Selected extract -
HEK293T (RRID: CVCL_0063) cells were cultured in Dulbecco’s modified Eagle’s medium supplemented with 10% fetal calf serum and 1% penicillin-streptomycin. ‘HEK’ cells are listed in version 8.0 of the Database of Cross-Contaminated or Misidentified Cell Lines. Our HEK293T cells were validated in November 2017 by analysis of 21 genetic loci (Promega, Madison, WI, USA, PowerPlex 21 PCR Kit carried out by Eurofins Medigenomix Forensik, Ebersberg, Germany). Cells were plated on poly-L-lysine-coated glass cover slips or on plastic plates. Transfection was performed 18–20 h after plating using Metafectene (Biontex Laboratories, Munich, Germany). Unless noted otherwise, subsequent analysis was completed 24 h after transfection.

2.8. LDH Release

CytoTox 96 Non-Radioactive Cytotoxicity Assay (Promega, Madison, WI, USA) was performed according to the manufacturer’s protocol to measure release of lactate dehydrogenase (LDH) as a marker of cellular viability, as described before [53]. HEK293T were seeded on a 96-well plate 48 h prior to treatment with nAbs-αSyn. After 1 h/3 h/6 h/24 h incubation time, 50 μL of each well was transferred to a fresh 96-well plate. In addition to a no-treatment-cell control, a no-cell control, and a control containing HEK293T lysed with Triton X-100 were used. CytoTox 96 Reagent (Promega, Madison, WI, USA) was added to each well, and the absorbance was recorded at 490 nM by Infinite M200 (Tecan, Männedorf, Switzerland). Data are presented as a percentage of maximum LDH release (100%), which was determined by HEK293T lysed with 1% Triton X-100.

2.9. Metabolic Activity Assay

To assess metabolic activity a CellTiter-Blue (CTB) Cell Viability Assay was performed according to manufacturer’s protocol as described before [53]. HEK293T were seeded on a 96-well plate 48 h prior to treatment with nAbs-αSyn. After 1 h/3 h/6 h/24 h incubation time, CellTiter-Blue Reagent (Promega, Madison, WI, USA) was added to each well. After 2.5–3 h, a color switch (reduction in resazurin) was observed and fluorescence was recorded at 560Ex/590Em by Infinite M200 (Tecan, Männedorf, Switzerland).

2.10. Plasmids

A53T-αSyn was flexibly tagged with EGFP by using the interaction of a PDZ domain (post synaptic density protein (PSD95), Drosophila disc large tumor suppressor (Dlg1), and zonula occludens-1 protein (zo-1)) with its six amino acid-binding motifs. PDZ-EGFP was coexpressed with αSyn to which a six amino acid PDZ binding domain was added at the C-terminus [51].

Data block -
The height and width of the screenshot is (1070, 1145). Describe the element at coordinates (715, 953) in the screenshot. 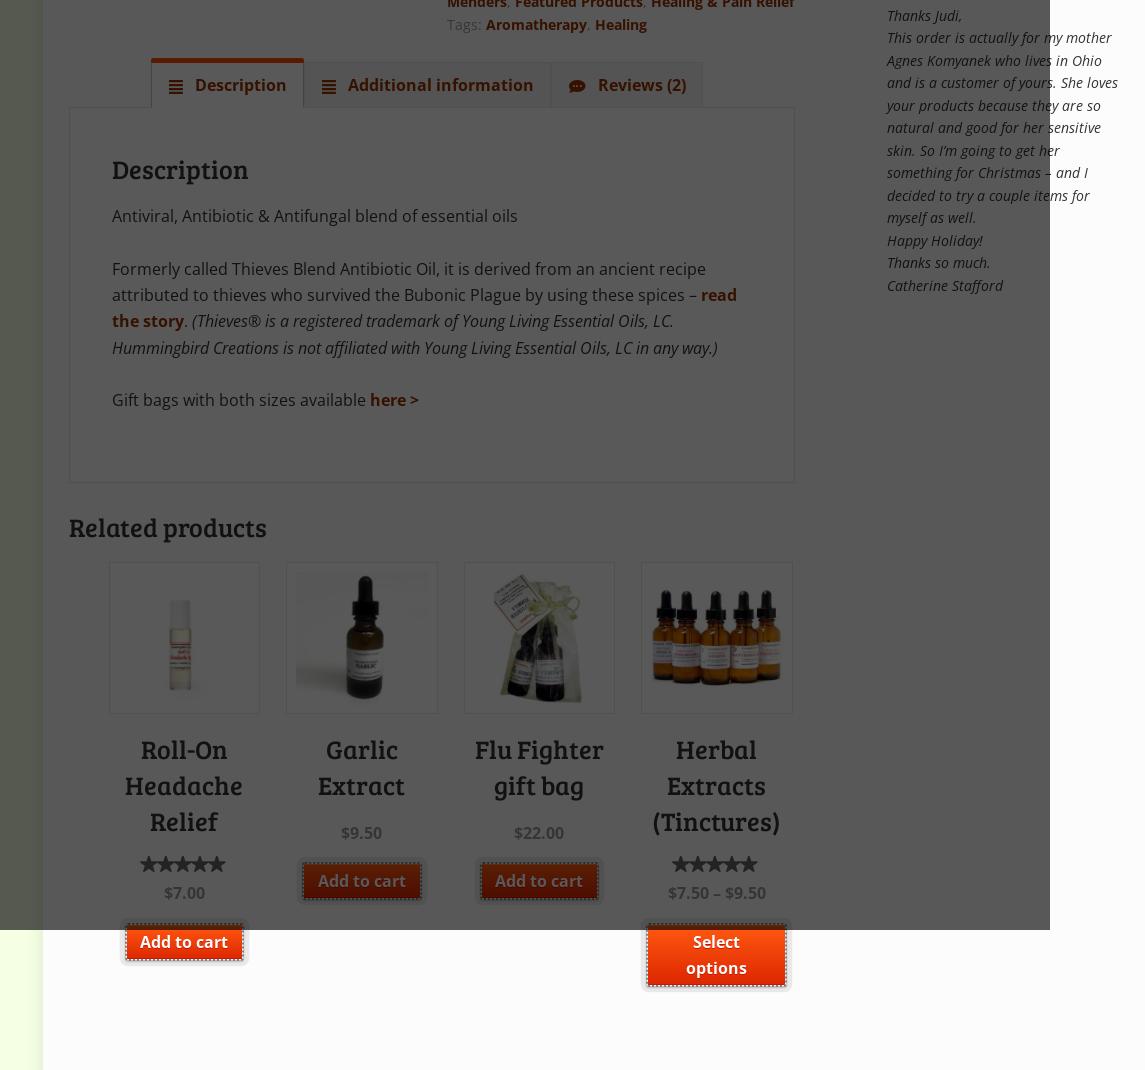

I see `'Select options'` at that location.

Assigned task 1 -
Answer from the cell culture methods, one line each:
(a) How many genetic loci were analyzed to validate the HEK293T cells?
(b) What was used to lyse the HEK293T cells that set the maximum LDH release?
(c) How long after CellTiter-Blue Reagent was added was the color switch observed?
Assigned task 2 -
Using the cell culture methods, explain why LDH release was measured and how its 100% value was set. Write one to three sentences.
Assigned task 3 -
Please list every company named in the cell culture methods.

Task response 1 -
(a) 21
(b) 1% Triton X-100
(c) After 2.5–3 h

Task response 2 -
LDH release was measured as a marker of cellular viability. Results are given as a percentage of maximum LDH release, and that 100% value came from HEK293T cells lysed with 1% Triton X-100.

Task response 3 -
- Promega
- Eurofins Medigenomix Forensik
- Biontex Laboratories
- Tecan